Supplied information section start

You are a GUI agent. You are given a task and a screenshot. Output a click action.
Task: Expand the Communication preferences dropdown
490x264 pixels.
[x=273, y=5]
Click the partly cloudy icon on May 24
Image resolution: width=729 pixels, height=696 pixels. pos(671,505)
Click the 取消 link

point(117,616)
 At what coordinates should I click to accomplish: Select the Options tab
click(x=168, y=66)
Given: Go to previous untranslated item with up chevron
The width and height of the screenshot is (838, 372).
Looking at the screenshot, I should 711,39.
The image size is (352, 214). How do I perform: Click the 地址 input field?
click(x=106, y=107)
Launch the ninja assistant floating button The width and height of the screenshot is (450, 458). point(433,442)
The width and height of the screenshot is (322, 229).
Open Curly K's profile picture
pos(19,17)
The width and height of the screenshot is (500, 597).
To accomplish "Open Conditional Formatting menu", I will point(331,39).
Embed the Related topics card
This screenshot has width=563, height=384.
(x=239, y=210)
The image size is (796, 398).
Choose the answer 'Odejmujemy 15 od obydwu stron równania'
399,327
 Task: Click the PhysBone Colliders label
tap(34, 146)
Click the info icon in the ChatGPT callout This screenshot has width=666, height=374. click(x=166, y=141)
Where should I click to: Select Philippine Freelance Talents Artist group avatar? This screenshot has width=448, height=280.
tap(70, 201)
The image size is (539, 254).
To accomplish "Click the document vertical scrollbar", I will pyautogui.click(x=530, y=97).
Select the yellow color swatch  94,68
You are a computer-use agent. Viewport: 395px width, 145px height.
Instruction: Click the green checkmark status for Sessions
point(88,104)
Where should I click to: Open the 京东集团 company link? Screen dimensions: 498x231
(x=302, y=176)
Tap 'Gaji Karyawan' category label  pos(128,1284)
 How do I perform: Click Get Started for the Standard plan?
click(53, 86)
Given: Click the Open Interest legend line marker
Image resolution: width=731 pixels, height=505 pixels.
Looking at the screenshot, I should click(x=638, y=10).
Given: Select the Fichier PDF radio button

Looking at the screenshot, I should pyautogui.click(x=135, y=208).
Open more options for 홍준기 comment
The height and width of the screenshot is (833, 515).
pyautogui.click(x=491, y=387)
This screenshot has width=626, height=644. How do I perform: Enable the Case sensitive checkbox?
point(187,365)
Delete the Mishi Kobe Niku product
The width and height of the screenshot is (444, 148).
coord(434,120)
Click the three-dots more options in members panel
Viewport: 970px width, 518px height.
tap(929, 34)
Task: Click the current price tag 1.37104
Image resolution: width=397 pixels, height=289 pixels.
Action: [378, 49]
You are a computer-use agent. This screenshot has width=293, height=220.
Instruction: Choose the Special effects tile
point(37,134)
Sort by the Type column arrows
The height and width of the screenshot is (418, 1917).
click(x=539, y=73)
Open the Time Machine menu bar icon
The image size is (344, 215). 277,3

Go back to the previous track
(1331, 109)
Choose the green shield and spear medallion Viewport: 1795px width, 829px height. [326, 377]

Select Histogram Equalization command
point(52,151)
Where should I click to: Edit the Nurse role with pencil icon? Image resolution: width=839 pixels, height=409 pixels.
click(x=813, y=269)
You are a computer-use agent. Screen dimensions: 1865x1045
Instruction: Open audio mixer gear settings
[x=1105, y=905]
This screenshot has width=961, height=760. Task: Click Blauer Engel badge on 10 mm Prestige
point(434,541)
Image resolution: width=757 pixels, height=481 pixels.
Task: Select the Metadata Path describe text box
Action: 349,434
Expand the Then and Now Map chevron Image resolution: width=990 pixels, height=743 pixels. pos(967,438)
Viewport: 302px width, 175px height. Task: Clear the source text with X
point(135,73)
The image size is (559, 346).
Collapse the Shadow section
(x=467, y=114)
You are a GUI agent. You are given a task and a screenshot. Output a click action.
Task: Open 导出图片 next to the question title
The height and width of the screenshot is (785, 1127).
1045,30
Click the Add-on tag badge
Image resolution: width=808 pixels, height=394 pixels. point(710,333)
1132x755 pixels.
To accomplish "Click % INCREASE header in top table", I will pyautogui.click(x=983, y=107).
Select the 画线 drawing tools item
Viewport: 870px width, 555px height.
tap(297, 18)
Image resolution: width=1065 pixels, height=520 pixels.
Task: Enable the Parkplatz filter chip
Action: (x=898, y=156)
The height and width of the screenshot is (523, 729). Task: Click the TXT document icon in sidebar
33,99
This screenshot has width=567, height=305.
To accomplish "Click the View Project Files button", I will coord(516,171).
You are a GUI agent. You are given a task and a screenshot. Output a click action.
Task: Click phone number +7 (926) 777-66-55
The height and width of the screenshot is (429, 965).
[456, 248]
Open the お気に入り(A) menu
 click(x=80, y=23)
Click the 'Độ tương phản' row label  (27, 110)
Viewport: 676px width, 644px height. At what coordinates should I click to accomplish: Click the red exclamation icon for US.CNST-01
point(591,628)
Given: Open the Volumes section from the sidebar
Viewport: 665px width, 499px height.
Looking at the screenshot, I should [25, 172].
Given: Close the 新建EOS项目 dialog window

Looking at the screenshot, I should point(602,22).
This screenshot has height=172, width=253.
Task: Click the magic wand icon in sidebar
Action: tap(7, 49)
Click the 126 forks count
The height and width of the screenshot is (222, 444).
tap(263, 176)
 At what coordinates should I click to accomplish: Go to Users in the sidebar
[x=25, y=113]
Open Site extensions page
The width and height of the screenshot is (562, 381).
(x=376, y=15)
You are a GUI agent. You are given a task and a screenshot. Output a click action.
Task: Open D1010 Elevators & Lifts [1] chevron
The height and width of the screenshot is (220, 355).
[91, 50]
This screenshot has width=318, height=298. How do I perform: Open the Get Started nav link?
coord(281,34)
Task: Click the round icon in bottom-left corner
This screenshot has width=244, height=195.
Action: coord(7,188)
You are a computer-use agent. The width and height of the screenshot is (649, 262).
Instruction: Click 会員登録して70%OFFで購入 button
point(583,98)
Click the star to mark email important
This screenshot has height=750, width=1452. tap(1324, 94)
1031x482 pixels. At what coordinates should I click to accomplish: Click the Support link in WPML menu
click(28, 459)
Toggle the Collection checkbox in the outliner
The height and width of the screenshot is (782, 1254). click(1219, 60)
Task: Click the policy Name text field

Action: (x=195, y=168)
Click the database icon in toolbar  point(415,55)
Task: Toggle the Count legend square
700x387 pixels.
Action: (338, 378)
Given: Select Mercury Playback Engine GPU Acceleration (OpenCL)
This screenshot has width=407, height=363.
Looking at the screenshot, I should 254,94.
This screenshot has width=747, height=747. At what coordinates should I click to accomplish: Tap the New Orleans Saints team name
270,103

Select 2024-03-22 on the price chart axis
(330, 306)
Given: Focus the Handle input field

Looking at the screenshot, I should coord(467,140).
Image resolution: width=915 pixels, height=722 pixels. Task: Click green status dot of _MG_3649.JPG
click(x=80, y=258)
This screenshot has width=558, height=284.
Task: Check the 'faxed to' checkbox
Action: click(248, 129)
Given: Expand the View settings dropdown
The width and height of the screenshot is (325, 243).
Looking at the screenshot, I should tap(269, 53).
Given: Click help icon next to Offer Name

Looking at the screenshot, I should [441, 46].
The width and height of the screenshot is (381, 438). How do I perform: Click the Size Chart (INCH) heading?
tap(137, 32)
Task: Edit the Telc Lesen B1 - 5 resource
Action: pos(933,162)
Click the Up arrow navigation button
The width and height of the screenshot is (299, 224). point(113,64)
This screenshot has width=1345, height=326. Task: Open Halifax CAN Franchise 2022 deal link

Supplied information section end

=== Your instructions ===
Copy each entry exactly. Omit none.

=== Written reply ===
You are a GUI agent. You are given a task and a screenshot. Output a click action.
Task: Expand the Communication preferences dropdown
490x264 pixels.
[x=273, y=5]
Click the partly cloudy icon on May 24
Image resolution: width=729 pixels, height=696 pixels. pos(671,505)
Click the 取消 link

point(117,616)
 At what coordinates should I click to accomplish: Select the Options tab
click(x=168, y=66)
Given: Go to previous untranslated item with up chevron
The width and height of the screenshot is (838, 372).
Looking at the screenshot, I should 711,39.
The image size is (352, 214). How do I perform: Click the 地址 input field?
click(x=106, y=107)
Launch the ninja assistant floating button The width and height of the screenshot is (450, 458). point(433,442)
The width and height of the screenshot is (322, 229).
Open Curly K's profile picture
pos(19,17)
The width and height of the screenshot is (500, 597).
To accomplish "Open Conditional Formatting menu", I will point(331,39).
Embed the Related topics card
This screenshot has width=563, height=384.
(x=239, y=210)
The image size is (796, 398).
Choose the answer 'Odejmujemy 15 od obydwu stron równania'
399,327
 Task: Click the PhysBone Colliders label
tap(34, 146)
Click the info icon in the ChatGPT callout This screenshot has width=666, height=374. click(x=166, y=141)
Where should I click to: Select Philippine Freelance Talents Artist group avatar? This screenshot has width=448, height=280.
tap(70, 201)
The image size is (539, 254).
To accomplish "Click the document vertical scrollbar", I will pyautogui.click(x=530, y=97).
Select the yellow color swatch  94,68
You are a computer-use agent. Viewport: 395px width, 145px height.
Instruction: Click the green checkmark status for Sessions
point(88,104)
Where should I click to: Open the 京东集团 company link? Screen dimensions: 498x231
(x=302, y=176)
Tap 'Gaji Karyawan' category label  pos(128,1284)
 How do I perform: Click Get Started for the Standard plan?
click(53, 86)
Given: Click the Open Interest legend line marker
Image resolution: width=731 pixels, height=505 pixels.
Looking at the screenshot, I should click(x=638, y=10).
Given: Select the Fichier PDF radio button

Looking at the screenshot, I should pyautogui.click(x=135, y=208).
Open more options for 홍준기 comment
The height and width of the screenshot is (833, 515).
pyautogui.click(x=491, y=387)
This screenshot has width=626, height=644. How do I perform: Enable the Case sensitive checkbox?
point(187,365)
Delete the Mishi Kobe Niku product
The width and height of the screenshot is (444, 148).
coord(434,120)
Click the three-dots more options in members panel
Viewport: 970px width, 518px height.
tap(929, 34)
Task: Click the current price tag 1.37104
Image resolution: width=397 pixels, height=289 pixels.
Action: [378, 49]
You are a computer-use agent. This screenshot has width=293, height=220.
Instruction: Choose the Special effects tile
point(37,134)
Sort by the Type column arrows
The height and width of the screenshot is (418, 1917).
click(x=539, y=73)
Open the Time Machine menu bar icon
The image size is (344, 215). 277,3

Go back to the previous track
(1331, 109)
Choose the green shield and spear medallion Viewport: 1795px width, 829px height. [326, 377]

Select Histogram Equalization command
point(52,151)
Where should I click to: Edit the Nurse role with pencil icon? Image resolution: width=839 pixels, height=409 pixels.
click(x=813, y=269)
You are a computer-use agent. Screen dimensions: 1865x1045
Instruction: Open audio mixer gear settings
[x=1105, y=905]
This screenshot has width=961, height=760. Task: Click Blauer Engel badge on 10 mm Prestige
point(434,541)
Image resolution: width=757 pixels, height=481 pixels.
Task: Select the Metadata Path describe text box
Action: 349,434
Expand the Then and Now Map chevron Image resolution: width=990 pixels, height=743 pixels. pos(967,438)
Viewport: 302px width, 175px height. Task: Clear the source text with X
point(135,73)
The image size is (559, 346).
Collapse the Shadow section
(x=467, y=114)
You are a GUI agent. You are given a task and a screenshot. Output a click action.
Task: Open 导出图片 next to the question title
The height and width of the screenshot is (785, 1127).
1045,30
Click the Add-on tag badge
Image resolution: width=808 pixels, height=394 pixels. point(710,333)
1132x755 pixels.
To accomplish "Click % INCREASE header in top table", I will pyautogui.click(x=983, y=107).
Select the 画线 drawing tools item
Viewport: 870px width, 555px height.
tap(297, 18)
Image resolution: width=1065 pixels, height=520 pixels.
Task: Enable the Parkplatz filter chip
Action: (x=898, y=156)
The height and width of the screenshot is (523, 729). Task: Click the TXT document icon in sidebar
33,99
This screenshot has width=567, height=305.
To accomplish "Click the View Project Files button", I will coord(516,171).
You are a GUI agent. You are given a task and a screenshot. Output a click action.
Task: Click phone number +7 (926) 777-66-55
The height and width of the screenshot is (429, 965).
[456, 248]
Open the お気に入り(A) menu
 click(x=80, y=23)
Click the 'Độ tương phản' row label  (27, 110)
Viewport: 676px width, 644px height. At what coordinates should I click to accomplish: Click the red exclamation icon for US.CNST-01
point(591,628)
Given: Open the Volumes section from the sidebar
Viewport: 665px width, 499px height.
Looking at the screenshot, I should [25, 172].
Given: Close the 新建EOS项目 dialog window

Looking at the screenshot, I should point(602,22).
This screenshot has height=172, width=253.
Task: Click the magic wand icon in sidebar
Action: tap(7, 49)
Click the 126 forks count
The height and width of the screenshot is (222, 444).
tap(263, 176)
 At what coordinates should I click to accomplish: Go to Users in the sidebar
[x=25, y=113]
Open Site extensions page
The width and height of the screenshot is (562, 381).
(x=376, y=15)
You are a GUI agent. You are given a task and a screenshot. Output a click action.
Task: Open D1010 Elevators & Lifts [1] chevron
The height and width of the screenshot is (220, 355).
[91, 50]
This screenshot has width=318, height=298. How do I perform: Open the Get Started nav link?
coord(281,34)
Task: Click the round icon in bottom-left corner
This screenshot has width=244, height=195.
Action: coord(7,188)
You are a computer-use agent. The width and height of the screenshot is (649, 262).
Instruction: Click 会員登録して70%OFFで購入 button
point(583,98)
Click the star to mark email important
This screenshot has height=750, width=1452. tap(1324, 94)
1031x482 pixels. At what coordinates should I click to accomplish: Click the Support link in WPML menu
click(28, 459)
Toggle the Collection checkbox in the outliner
The height and width of the screenshot is (782, 1254). click(1219, 60)
Task: Click the policy Name text field

Action: (x=195, y=168)
Click the database icon in toolbar  point(415,55)
Task: Toggle the Count legend square
700x387 pixels.
Action: (338, 378)
Given: Select Mercury Playback Engine GPU Acceleration (OpenCL)
This screenshot has width=407, height=363.
Looking at the screenshot, I should 254,94.
This screenshot has width=747, height=747. At what coordinates should I click to accomplish: Tap the New Orleans Saints team name
270,103

Select 2024-03-22 on the price chart axis
(330, 306)
Given: Focus the Handle input field

Looking at the screenshot, I should coord(467,140).
Image resolution: width=915 pixels, height=722 pixels. Task: Click green status dot of _MG_3649.JPG
click(x=80, y=258)
This screenshot has width=558, height=284.
Task: Check the 'faxed to' checkbox
Action: click(248, 129)
Given: Expand the View settings dropdown
The width and height of the screenshot is (325, 243).
Looking at the screenshot, I should tap(269, 53).
Given: Click help icon next to Offer Name

Looking at the screenshot, I should [441, 46].
The width and height of the screenshot is (381, 438). How do I perform: Click the Size Chart (INCH) heading?
tap(137, 32)
Task: Edit the Telc Lesen B1 - 5 resource
Action: pos(933,162)
Click the Up arrow navigation button
The width and height of the screenshot is (299, 224). point(113,64)
This screenshot has width=1345, height=326. Task: Open Halifax CAN Franchise 2022 deal link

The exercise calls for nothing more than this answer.